(Stored records)
=======

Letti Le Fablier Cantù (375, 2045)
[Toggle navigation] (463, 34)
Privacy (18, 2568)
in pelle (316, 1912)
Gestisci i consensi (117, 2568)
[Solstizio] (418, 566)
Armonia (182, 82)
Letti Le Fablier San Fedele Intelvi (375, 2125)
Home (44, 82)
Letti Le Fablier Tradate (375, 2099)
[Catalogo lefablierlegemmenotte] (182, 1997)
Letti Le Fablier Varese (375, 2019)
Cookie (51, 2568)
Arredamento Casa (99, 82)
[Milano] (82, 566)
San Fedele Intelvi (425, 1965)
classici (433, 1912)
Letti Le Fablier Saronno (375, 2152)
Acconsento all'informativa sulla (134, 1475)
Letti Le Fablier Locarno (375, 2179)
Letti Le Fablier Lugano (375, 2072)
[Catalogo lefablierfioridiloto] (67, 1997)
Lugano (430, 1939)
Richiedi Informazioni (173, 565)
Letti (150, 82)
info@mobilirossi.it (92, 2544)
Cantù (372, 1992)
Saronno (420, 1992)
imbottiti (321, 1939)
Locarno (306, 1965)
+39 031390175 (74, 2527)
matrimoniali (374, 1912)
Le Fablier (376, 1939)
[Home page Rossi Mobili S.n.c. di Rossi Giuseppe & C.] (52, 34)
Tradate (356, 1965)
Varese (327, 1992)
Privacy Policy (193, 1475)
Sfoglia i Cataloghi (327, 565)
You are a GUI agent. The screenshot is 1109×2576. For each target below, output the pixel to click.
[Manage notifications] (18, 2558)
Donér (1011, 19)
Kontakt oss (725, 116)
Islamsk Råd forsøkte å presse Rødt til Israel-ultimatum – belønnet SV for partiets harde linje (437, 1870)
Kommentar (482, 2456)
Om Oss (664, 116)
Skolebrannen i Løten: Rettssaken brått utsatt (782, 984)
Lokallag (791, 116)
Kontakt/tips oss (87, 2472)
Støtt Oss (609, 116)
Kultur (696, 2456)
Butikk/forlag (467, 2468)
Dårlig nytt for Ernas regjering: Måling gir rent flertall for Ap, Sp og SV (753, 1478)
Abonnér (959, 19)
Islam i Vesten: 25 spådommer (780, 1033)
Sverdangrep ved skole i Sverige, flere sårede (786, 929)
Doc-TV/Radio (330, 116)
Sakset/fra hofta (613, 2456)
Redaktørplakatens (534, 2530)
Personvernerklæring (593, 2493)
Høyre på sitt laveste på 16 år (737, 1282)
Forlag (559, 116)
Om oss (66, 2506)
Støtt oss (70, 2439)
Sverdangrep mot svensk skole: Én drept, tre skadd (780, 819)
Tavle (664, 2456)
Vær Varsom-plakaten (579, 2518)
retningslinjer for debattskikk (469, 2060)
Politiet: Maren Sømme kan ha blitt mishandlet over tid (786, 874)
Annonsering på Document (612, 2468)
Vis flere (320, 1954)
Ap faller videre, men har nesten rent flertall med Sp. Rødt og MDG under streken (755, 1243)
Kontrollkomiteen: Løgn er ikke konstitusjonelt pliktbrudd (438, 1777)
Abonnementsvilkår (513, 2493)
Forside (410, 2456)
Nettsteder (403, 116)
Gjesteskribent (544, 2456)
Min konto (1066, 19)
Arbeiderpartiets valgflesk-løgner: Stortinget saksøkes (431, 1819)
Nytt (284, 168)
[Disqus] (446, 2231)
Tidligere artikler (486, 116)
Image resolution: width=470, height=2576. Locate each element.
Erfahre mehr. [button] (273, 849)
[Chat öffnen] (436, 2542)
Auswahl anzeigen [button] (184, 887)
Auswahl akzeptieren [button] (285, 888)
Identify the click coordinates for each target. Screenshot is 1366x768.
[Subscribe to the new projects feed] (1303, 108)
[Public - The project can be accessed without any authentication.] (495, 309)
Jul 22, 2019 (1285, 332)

=======

- **Description of the task**
Top to bottom, set down the entries above word for word.

- **The answer**
Letti Le Fablier Cantù (375, 2045)
[Toggle navigation] (463, 34)
Privacy (18, 2568)
in pelle (316, 1912)
Gestisci i consensi (117, 2568)
[Solstizio] (418, 566)
Armonia (182, 82)
Letti Le Fablier San Fedele Intelvi (375, 2125)
Home (44, 82)
Letti Le Fablier Tradate (375, 2099)
[Catalogo lefablierlegemmenotte] (182, 1997)
Letti Le Fablier Varese (375, 2019)
Cookie (51, 2568)
Arredamento Casa (99, 82)
[Milano] (82, 566)
San Fedele Intelvi (425, 1965)
classici (433, 1912)
Letti Le Fablier Saronno (375, 2152)
Acconsento all'informativa sulla (134, 1475)
Letti Le Fablier Locarno (375, 2179)
Letti Le Fablier Lugano (375, 2072)
[Catalogo lefablierfioridiloto] (67, 1997)
Lugano (430, 1939)
Richiedi Informazioni (173, 565)
Letti (150, 82)
info@mobilirossi.it (92, 2544)
Cantù (372, 1992)
Saronno (420, 1992)
imbottiti (321, 1939)
Locarno (306, 1965)
+39 031390175 (74, 2527)
matrimoniali (374, 1912)
Le Fablier (376, 1939)
[Home page Rossi Mobili S.n.c. di Rossi Giuseppe & C.] (52, 34)
Tradate (356, 1965)
Varese (327, 1992)
Privacy Policy (193, 1475)
Sfoglia i Cataloghi (327, 565)
You are a GUI agent. The screenshot is 1109×2576. For each target below, output the pixel to click.
[Manage notifications] (18, 2558)
Donér (1011, 19)
Kontakt oss (725, 116)
Islamsk Råd forsøkte å presse Rødt til Israel-ultimatum – belønnet SV for partiets harde linje (437, 1870)
Kommentar (482, 2456)
Om Oss (664, 116)
Skolebrannen i Løten: Rettssaken brått utsatt (782, 984)
Lokallag (791, 116)
Kontakt/tips oss (87, 2472)
Støtt Oss (609, 116)
Kultur (696, 2456)
Butikk/forlag (467, 2468)
Dårlig nytt for Ernas regjering: Måling gir rent flertall for Ap, Sp og SV (753, 1478)
Abonnér (959, 19)
Islam i Vesten: 25 spådommer (780, 1033)
Sverdangrep ved skole i Sverige, flere sårede (786, 929)
Doc-TV/Radio (330, 116)
Sakset/fra hofta (613, 2456)
Redaktørplakatens (534, 2530)
Personvernerklæring (593, 2493)
Høyre på sitt laveste på 16 år (737, 1282)
Forlag (559, 116)
Om oss (66, 2506)
Støtt oss (70, 2439)
Sverdangrep mot svensk skole: Én drept, tre skadd (780, 819)
Tavle (664, 2456)
Vær Varsom-plakaten (579, 2518)
retningslinjer for debattskikk (469, 2060)
Politiet: Maren Sømme kan ha blitt mishandlet over tid (786, 874)
Annonsering på Document (612, 2468)
Vis flere (320, 1954)
Ap faller videre, men har nesten rent flertall med Sp. Rødt og MDG under streken (755, 1243)
Kontrollkomiteen: Løgn er ikke konstitusjonelt pliktbrudd (438, 1777)
Abonnementsvilkår (513, 2493)
Forside (410, 2456)
Nettsteder (403, 116)
Gjesteskribent (544, 2456)
Min konto (1066, 19)
Arbeiderpartiets valgflesk-løgner: Stortinget saksøkes (431, 1819)
Nytt (284, 168)
[Disqus] (446, 2231)
Tidligere artikler (486, 116)
Image resolution: width=470, height=2576. Locate each element.
Erfahre mehr. [button] (273, 849)
[Chat öffnen] (436, 2542)
Auswahl anzeigen [button] (184, 887)
Auswahl akzeptieren [button] (285, 888)
Identify the click coordinates for each target. Screenshot is 1366x768.
[Subscribe to the new projects feed] (1303, 108)
[Public - The project can be accessed without any authentication.] (495, 309)
Jul 22, 2019 (1285, 332)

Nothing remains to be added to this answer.